━━━━━ Recorded information ━━━━━
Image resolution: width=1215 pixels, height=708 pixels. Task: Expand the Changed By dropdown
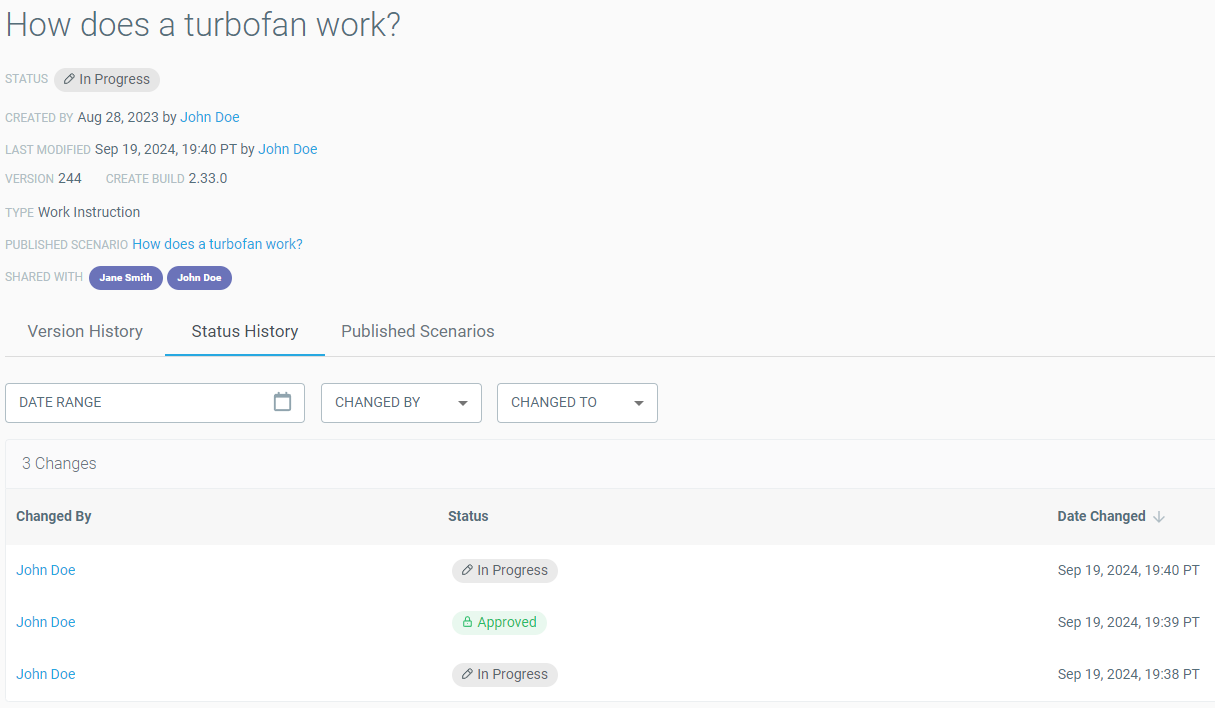[x=401, y=403]
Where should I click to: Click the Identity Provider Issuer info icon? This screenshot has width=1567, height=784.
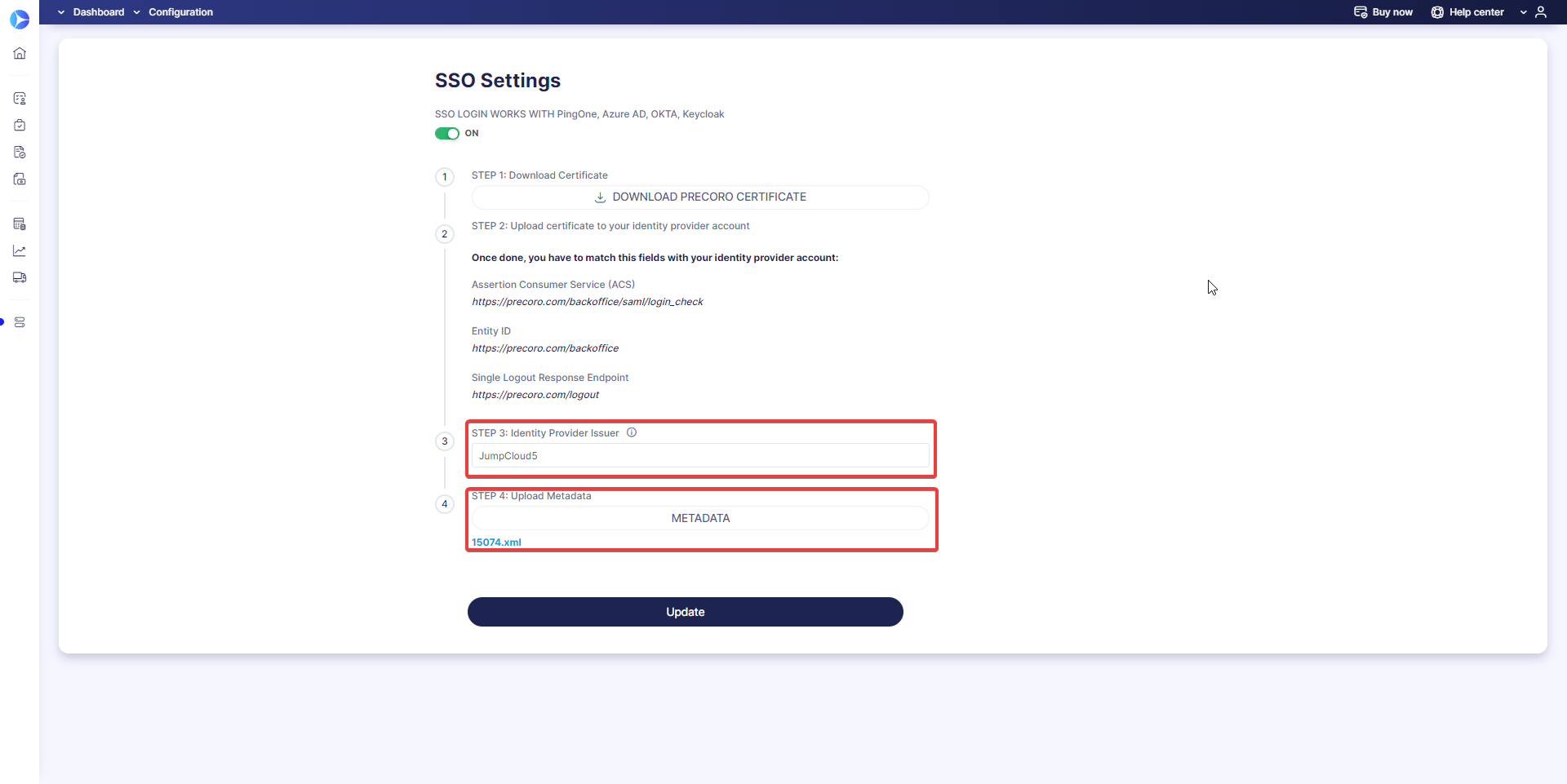tap(632, 432)
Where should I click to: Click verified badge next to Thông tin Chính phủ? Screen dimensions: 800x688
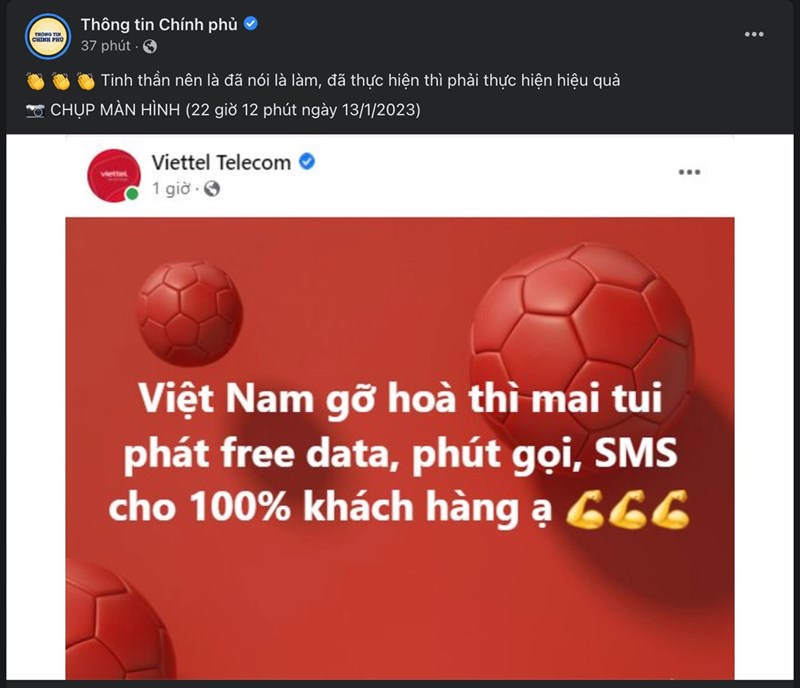pyautogui.click(x=251, y=23)
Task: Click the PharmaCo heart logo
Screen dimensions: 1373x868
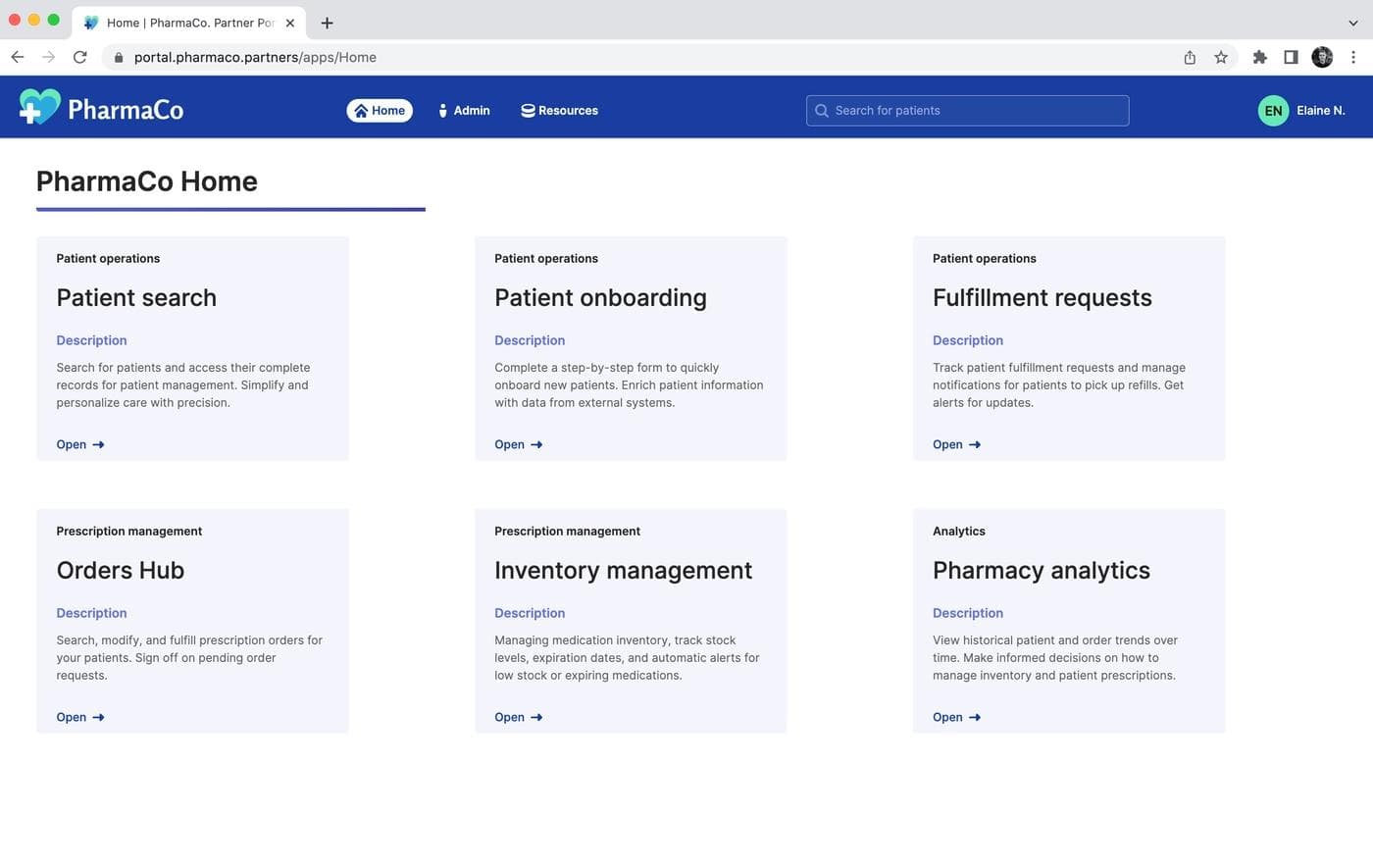Action: pos(40,107)
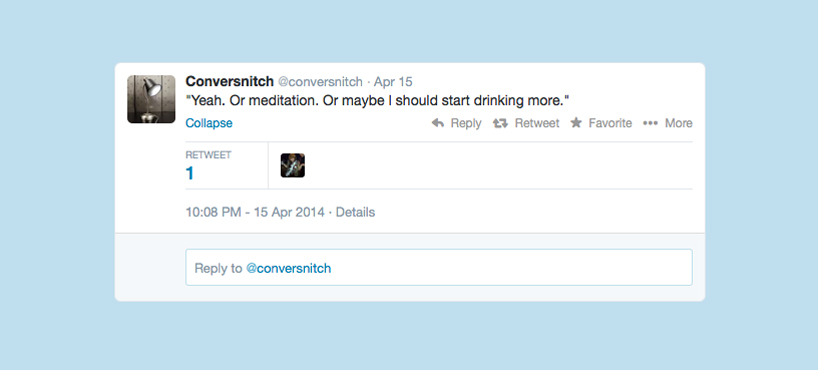View the retweeter's small avatar
The image size is (818, 370).
pyautogui.click(x=293, y=165)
━━━━━
■ What you should do: All lines from the one containing "Task: Click the PharmaCo heart logo" through the final line of the entries above must be restated word for word, pictures excluded.

■ Result for this task:
Task: Click the PharmaCo heart logo
Screen dimensions: 1373x868
Action: pos(40,107)
View the retweeter's small avatar
The image size is (818, 370).
pyautogui.click(x=293, y=165)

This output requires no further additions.